**Directions:** Look through the entries below and copy exactly the part that begins with the line containing "How do I perform: Open" and ends with the line containing "the circular Oracle". Do not copy the pictures.

**Dataset extract:**
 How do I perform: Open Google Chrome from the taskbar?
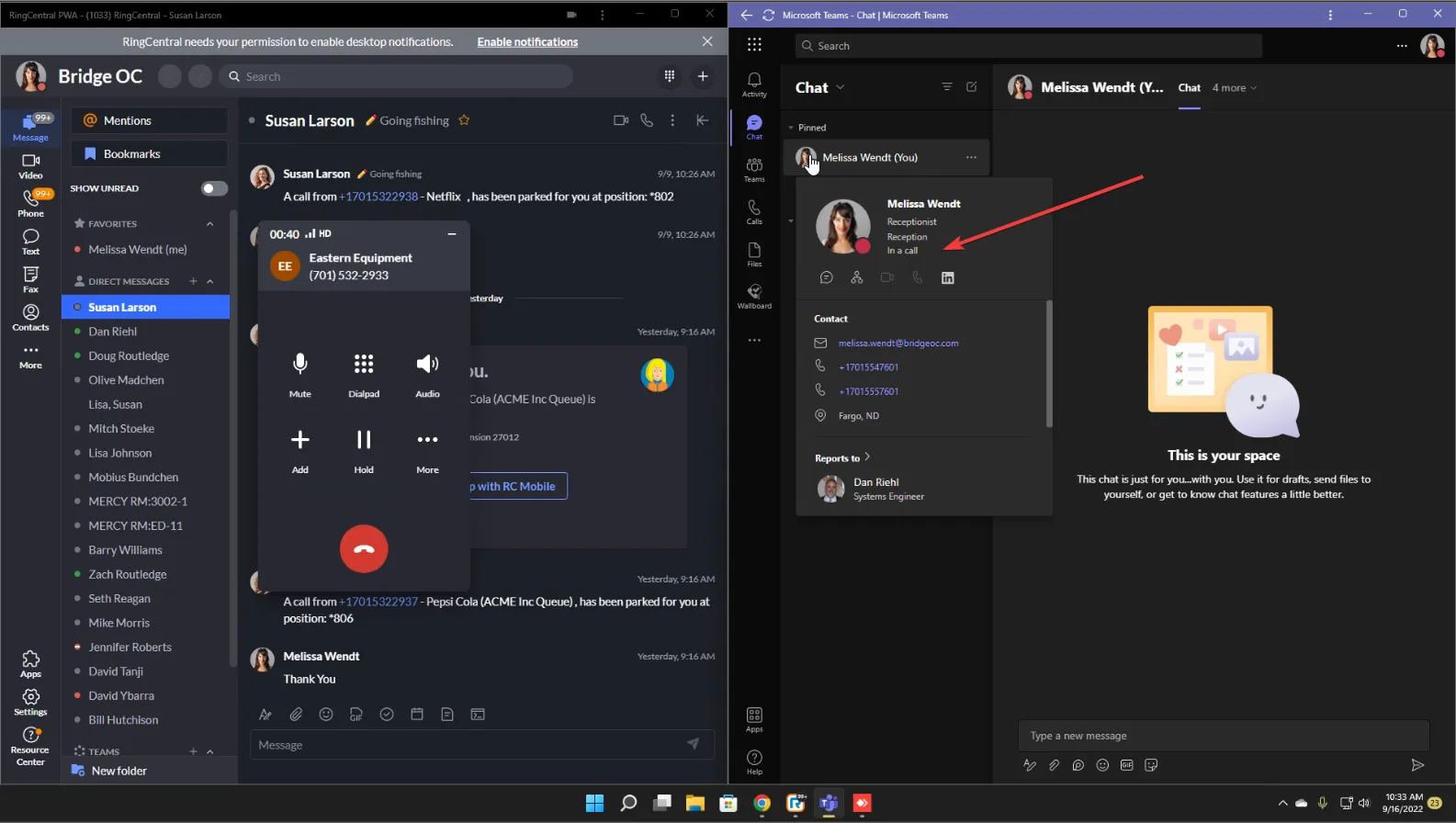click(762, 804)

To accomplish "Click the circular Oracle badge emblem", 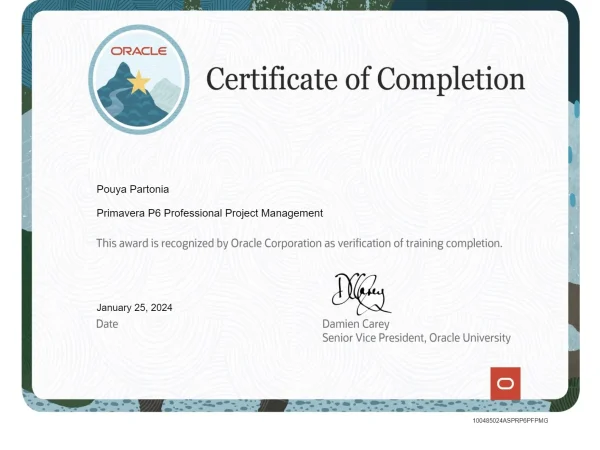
...
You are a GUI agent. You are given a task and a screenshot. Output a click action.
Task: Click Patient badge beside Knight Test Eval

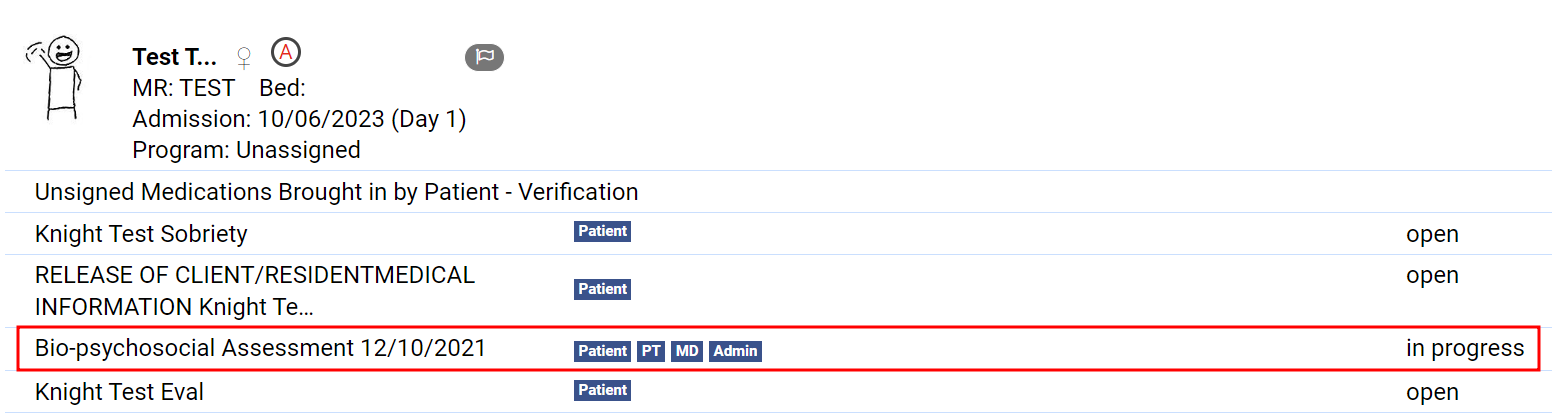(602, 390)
* * *
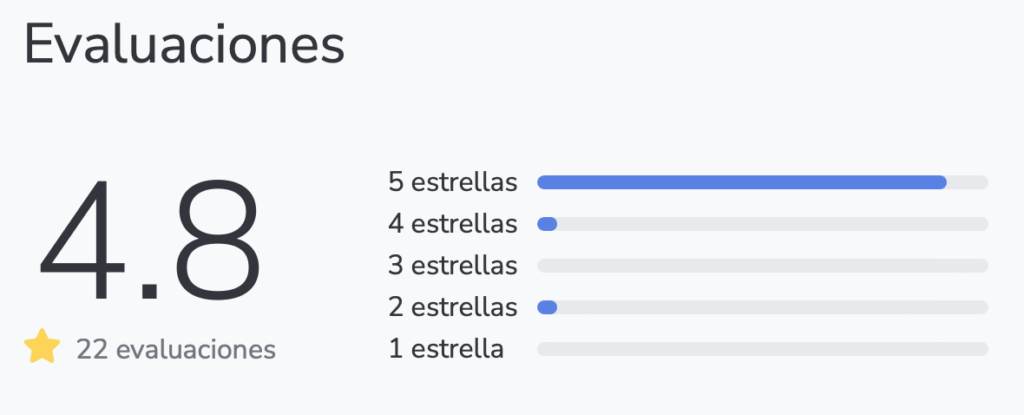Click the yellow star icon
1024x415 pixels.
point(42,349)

**Written answer:**
 How do I perform: Open Google Chrome from the taskbar?
click(762, 804)

To accomplish "Click the circular Oracle badge emblem", 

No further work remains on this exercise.